Forever protective of the nation’s fairer sex, the News of the World
leapt with suffragette aplomb to castigate the cigar-toting directors
and rightly so. But let’s face it; they could have been talking about
any city in the country. Everywhere has their own pockets of visually
challenged boy and girl and Newcastle is no exception. But being
60-something, Arthur Daley look-alikes in charge of a football club
more synonymous with the front pages than their counterparts at the
rear, your pool of beautiful women isn’t going to stretch much further
than the pie stand at half time.

For the discerning young man making the three-hour trip up north,
Newcastle plays host to an increasing number of wincingly cool bars and
not so decadent lounges (think minimal style, not minimalist) crammed
with the sophisticated, the beautiful, the culturally informed, the
pass-out specialist, the omnipresent chav and the hen/stag combo from
Middlesbrough in no particular frequency or order, or order of
frequency.

Each genre of hedonist casually goes about their chosen
debauchery, narrowly avoiding each other in the claustrophobic mesh of
streets of the city centre. The Ben Shermanators, cajoling one another
in accents thicker than the orange foundation their fantasies openly
yearn for are fortunately, easy to spot. They are the ones walking past
the glass-fronted bars with confused stares on their way to the Bigg
Market, a cobbled twilight zone of less-than-a-quid-for-a-treble bars.
Here they surge in their thousands, hoping to ply their
incomprehensible ‘charm’ upon the ‘canny lasses’.

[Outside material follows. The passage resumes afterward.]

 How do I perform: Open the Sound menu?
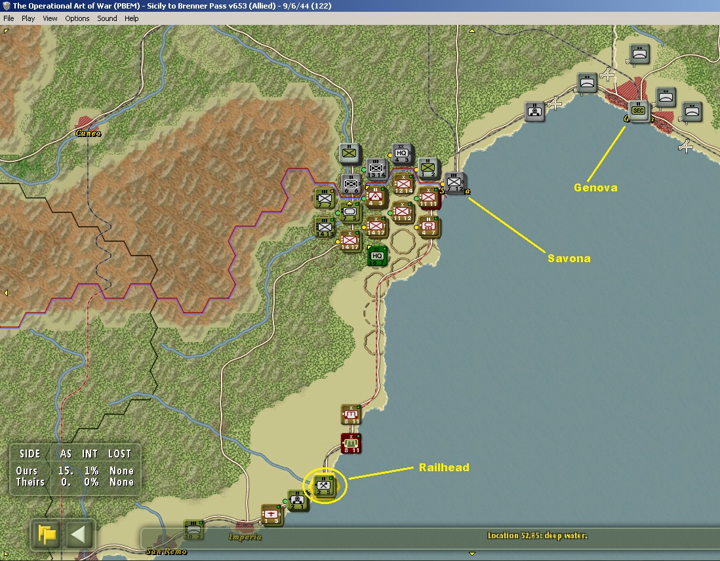107,18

A tip: don’t go anywhere near this area. It smells of vomit.

So that’s the bad bit taken care of. To its credit, Newcastle has
undergone a cultural epiphany in recent years, with the Quayside now
bearing a trinity of architectural excellence in the form of the
Millennium Bridge, the imposing Baltic Contemporary Art Gallery and the
impressive glass caterpillar that is the Sage music hall. Yet for all
its splendour, it is tragically bereft of any nocturnal atmosphere,
with Stereo, nestled into the elevated bank side, being the sole
representative of funky music and the ubiquitous hairdresser.

For many guys in the pursuit of satisfaction, the evening begins not in
the city but in one of the many terraced bars standing pillar to pillar
along Osborne Road in Jesmond. Lying on the outskirts of town, this
largely residential suburb accommodates a dichotomy of extremely
wealthy folk and university students. Judging from their accents, they
too are the property of extremely wealthy folk. While the bars
themselves are little more than polished hotel spin-offs, the
atmosphere is laid back and friendly, as is the clientele.

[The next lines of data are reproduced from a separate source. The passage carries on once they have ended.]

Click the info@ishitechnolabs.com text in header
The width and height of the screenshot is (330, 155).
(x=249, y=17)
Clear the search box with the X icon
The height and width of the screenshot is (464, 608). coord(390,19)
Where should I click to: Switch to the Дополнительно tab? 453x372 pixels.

In the city itself, nominally ‘exclusive’ lounge bars are springing up
all the time, the latest being Tokyo on Westgate Road, a short walk
from Central Station while the similarly amber-lit Apartment lies just
around the corner.

From the granite brocade of Central Station,
pernicious chain-bars sting the otherwise pleasant architecture like
sporadic acne, making these two bars seem like oases in an otherwise
drinking wasteland. Saying that, The North Bar, the little sister of
its namesake in Leeds is one exception to this rule, hiding sheepishly
in the body of the Victorian station and often playing retro soft porn
flicks beneath a ceiling of mirror balls.

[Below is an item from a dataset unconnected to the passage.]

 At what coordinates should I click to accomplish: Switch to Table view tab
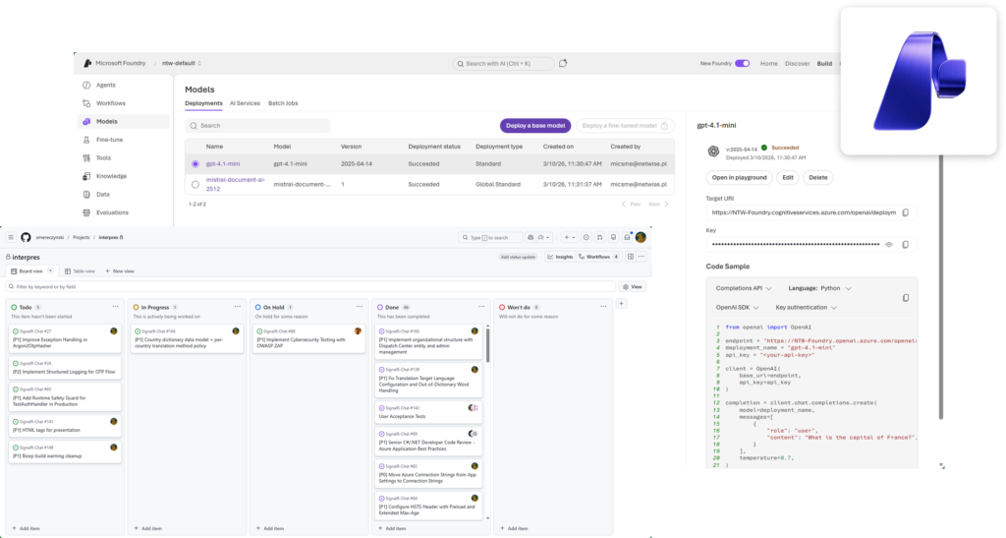click(80, 270)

For any discerning drinker however, Popolo’s on Pilgrim Street is a
must, producing by far the best array of cocktails in the city. As a
result, the crowd is vibrant and knowledgeable. But here’s the best
bit; a mere stumble away on Carliol Sq is the eponymously named World
Headquarters; the only club in Newcastle worth visiting. No pretence,
no nasty doormen, no tools claiming to be Alan Shearer’s brother. Just
two floors of eclectic music
and effortlessly übercool fun. If you can’t have a good night in there,
you are a) better off spending the evening picking glass from your face
on what is affectionately known by Bigg Market diehards as ‘The Boat’
(a rusting hulk of disco stench moored on the Tyne) or b) a Bigg Market
regular yourself, but fear not because they won’t let you in anyway.